To this question no answer is apparent. The sell-out Aristide has, since this film was made, gone the way of the Duvaliers, but there is as yet no prospect of an end to Haiti’s miseries. What we are left with is the default villain of all contemporary propaganda — amusingly, the same villain cited by Aristide in his unlamented downfall — namely, the United States of America! Is it beginning to be clear why vague villains are in vogue? When the chimerical Capitalist was in his heyday, the economic theory may have been awry, but the man himself was indisputably present, his pockets stuffed with the riches he had, theoretically, looted from the workers. Uncle Sam is a more shadowy figure and his connivance in keeping the Haitian poor in poverty less believable, particularly since the Haitian poor themselves are risking their lives in large numbers to get to the United States.

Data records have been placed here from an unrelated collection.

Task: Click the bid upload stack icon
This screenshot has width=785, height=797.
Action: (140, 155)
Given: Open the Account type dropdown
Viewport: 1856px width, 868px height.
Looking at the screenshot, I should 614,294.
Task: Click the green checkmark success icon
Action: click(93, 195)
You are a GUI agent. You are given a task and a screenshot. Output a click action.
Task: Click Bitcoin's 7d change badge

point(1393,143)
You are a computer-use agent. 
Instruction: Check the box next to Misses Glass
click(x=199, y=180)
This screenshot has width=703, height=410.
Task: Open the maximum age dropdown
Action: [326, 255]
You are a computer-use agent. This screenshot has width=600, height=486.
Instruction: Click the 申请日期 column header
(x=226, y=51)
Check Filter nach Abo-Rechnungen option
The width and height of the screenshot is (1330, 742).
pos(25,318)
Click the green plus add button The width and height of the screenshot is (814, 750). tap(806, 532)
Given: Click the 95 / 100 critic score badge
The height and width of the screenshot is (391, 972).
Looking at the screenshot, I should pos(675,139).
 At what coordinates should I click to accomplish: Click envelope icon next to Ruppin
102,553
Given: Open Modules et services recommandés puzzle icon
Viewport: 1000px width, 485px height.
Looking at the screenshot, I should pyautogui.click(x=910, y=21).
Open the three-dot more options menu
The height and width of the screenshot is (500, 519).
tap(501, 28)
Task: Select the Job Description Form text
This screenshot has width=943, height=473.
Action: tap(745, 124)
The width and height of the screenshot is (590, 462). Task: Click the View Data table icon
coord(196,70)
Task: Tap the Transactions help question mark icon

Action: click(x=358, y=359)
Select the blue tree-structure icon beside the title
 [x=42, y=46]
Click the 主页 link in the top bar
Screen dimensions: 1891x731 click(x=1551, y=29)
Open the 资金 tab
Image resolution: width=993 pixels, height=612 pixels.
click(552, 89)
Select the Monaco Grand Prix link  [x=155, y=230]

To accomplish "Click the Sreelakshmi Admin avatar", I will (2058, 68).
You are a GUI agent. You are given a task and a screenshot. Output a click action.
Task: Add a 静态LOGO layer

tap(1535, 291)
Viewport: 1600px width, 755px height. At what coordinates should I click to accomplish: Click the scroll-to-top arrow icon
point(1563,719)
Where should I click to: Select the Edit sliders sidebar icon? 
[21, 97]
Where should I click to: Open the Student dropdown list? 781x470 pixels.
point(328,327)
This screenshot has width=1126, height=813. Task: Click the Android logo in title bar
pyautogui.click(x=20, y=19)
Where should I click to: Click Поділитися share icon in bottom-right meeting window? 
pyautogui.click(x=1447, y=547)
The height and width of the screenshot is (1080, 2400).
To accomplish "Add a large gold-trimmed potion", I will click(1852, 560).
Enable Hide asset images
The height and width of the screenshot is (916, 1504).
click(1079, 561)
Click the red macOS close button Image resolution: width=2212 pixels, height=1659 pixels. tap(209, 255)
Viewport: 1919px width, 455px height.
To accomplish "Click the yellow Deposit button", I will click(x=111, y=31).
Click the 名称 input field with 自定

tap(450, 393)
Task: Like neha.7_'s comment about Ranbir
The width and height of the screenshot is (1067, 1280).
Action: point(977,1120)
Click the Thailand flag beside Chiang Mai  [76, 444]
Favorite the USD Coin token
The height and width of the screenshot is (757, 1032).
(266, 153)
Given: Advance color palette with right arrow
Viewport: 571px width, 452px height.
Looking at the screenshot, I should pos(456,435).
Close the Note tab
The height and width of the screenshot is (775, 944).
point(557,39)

But Demme belongs to the bien pensant international left among whom all that’s necessary is to make mention of the CIA, Ronald Reagan and the School of the Americas at Ft. Benning, Georgia, and the indictment is as good as proved. And in the effort of this and other forms of contemporary propaganda to prove it, vagueness is a virtue because what is being promoted is an intellectual contradiction, or a set of intellectual contradictions, namely the necessarily vague sense that, wherever in the world people are poor, miserable and given to killing each other, America is to blame. Thus America is equally guilty for not stopping the killing in Rwanda and for trying to stop it in Iraq or Haiti. And, if you were one of the protestors against the IMF and the World Bank in Washington the weekend this film opened, America is also guilty for lending the poor money. Jean Dominique himself might have been well pleased with some such bogus conclusion, but the cause for which he died deserves better.